Why would the OS pick a different address?

When the OS execs a process, it loads an executable file into a virtual memory space. Along the way, it will resolve any relative and/or symbolic references. Assuming that you have the same executable, and the same shared libraries, and start it the same way that you did the previous time, it would be very strange for the OS to decide to load the executable in a different way.

Anon 2010-03-31 19:36:02

Incidentally, if you edit your question to indicate exactly which OS you're using, it's possible that someone could give you a better explanation of how that particular OS loads and links a program.

Anon 2010-03-31 19:36:59

Some OS's pick a different address for each execution, its called ASLR.

Rook 2010-03-31 19:41:02

The OS can pick a different address, for example, with a DLL. It is relocatable and dependent on the order in which it was loaded. If DLLs are loaded dynamically, they may be loaded in a different order across executions of the same program.

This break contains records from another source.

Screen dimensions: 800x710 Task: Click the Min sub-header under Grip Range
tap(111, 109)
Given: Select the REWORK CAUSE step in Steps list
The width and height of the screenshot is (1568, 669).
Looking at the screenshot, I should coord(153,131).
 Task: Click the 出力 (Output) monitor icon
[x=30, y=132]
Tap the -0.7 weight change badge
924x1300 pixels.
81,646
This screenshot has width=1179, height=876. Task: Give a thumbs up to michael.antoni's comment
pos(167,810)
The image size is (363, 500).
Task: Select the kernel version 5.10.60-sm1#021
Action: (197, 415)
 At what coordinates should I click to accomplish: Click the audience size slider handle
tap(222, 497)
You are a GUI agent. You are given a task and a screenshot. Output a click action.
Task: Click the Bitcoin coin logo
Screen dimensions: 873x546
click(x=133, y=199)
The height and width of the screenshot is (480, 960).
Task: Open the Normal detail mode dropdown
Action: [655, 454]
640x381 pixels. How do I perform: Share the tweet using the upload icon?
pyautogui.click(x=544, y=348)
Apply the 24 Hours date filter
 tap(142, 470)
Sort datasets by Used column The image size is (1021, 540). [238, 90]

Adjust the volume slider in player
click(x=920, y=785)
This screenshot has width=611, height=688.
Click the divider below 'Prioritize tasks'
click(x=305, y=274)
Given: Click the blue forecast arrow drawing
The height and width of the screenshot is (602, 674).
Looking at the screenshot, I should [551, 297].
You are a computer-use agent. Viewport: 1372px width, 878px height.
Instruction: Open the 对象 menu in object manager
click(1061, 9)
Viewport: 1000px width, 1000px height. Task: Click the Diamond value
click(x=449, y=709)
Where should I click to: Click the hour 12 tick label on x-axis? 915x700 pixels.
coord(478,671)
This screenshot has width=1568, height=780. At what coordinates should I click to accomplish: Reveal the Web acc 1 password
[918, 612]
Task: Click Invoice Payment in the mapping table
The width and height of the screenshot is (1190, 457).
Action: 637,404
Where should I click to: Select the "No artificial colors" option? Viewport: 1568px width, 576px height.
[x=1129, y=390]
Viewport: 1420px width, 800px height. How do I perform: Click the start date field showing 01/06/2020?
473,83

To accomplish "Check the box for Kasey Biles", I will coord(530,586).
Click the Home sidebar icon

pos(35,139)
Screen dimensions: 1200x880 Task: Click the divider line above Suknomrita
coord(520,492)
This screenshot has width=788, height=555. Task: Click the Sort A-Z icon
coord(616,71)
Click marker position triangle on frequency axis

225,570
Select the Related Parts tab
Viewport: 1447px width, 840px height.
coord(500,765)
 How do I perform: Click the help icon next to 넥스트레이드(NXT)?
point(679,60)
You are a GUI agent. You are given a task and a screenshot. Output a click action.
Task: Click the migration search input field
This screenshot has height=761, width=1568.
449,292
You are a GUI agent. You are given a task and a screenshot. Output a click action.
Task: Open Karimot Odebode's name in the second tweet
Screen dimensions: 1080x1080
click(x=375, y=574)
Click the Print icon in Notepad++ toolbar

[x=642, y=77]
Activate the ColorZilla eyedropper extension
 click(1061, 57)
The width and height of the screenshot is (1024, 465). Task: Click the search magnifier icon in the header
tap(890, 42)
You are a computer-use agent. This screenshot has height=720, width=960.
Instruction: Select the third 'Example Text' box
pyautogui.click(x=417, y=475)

mrjoltcola 2010-03-31 19:43:09

@mrjoltcola, @The Rook - did you read my response? I didn't say that the OS *couldn't* choose a different address, I said that given *the same starting conditions* there's no reason why it would.

Anon 2010-03-31 19:51:43

I read your response before you edited it. And it _still_ says "Why would the OS pick a different address?" Rook and I both provided reasons why, hence my downvote.

mrjoltcola 2010-03-31 19:54:27

@mrjoltcola - (1) I never edited my response, (2) the first line is what's known as a rhetorical question.

Anon 2010-03-31 19:59:37

I apologize, it appeared to read a little better the 2nd time, so I assumed it was edited. I disagree with your rhetorical question, and I have listed the reason why. I agree with the rest of your answer, but your rhetorical question implies that the OS won't pick a different address, misleading, even if it is an edge case.

mrjoltcola 2010-03-31 20:05:25

Answer 2

A:

That is a virtual address. The physical address is known to the OS, but each process has its own virtual address space. A relocatable image is likely to get the same mapping everytime, especially the main executable. But it is not guaranteed. An example is DLLs. DLLs may load in different order, resulting in different virtual addresses between runs, because as DLL 1 is loaded, then DLL 2 cannot be loaded into that virtualaddress and must get its own address.

mrjoltcola 2010-03-31 19:36:59

Answer 3

+3 A:

Yes and no. The physical memory is allocated by the OS, and only the OS is aware of where your program is in physical RAM. Your program only sees the virtual address, which will always be the same if everything is loaded in the same order.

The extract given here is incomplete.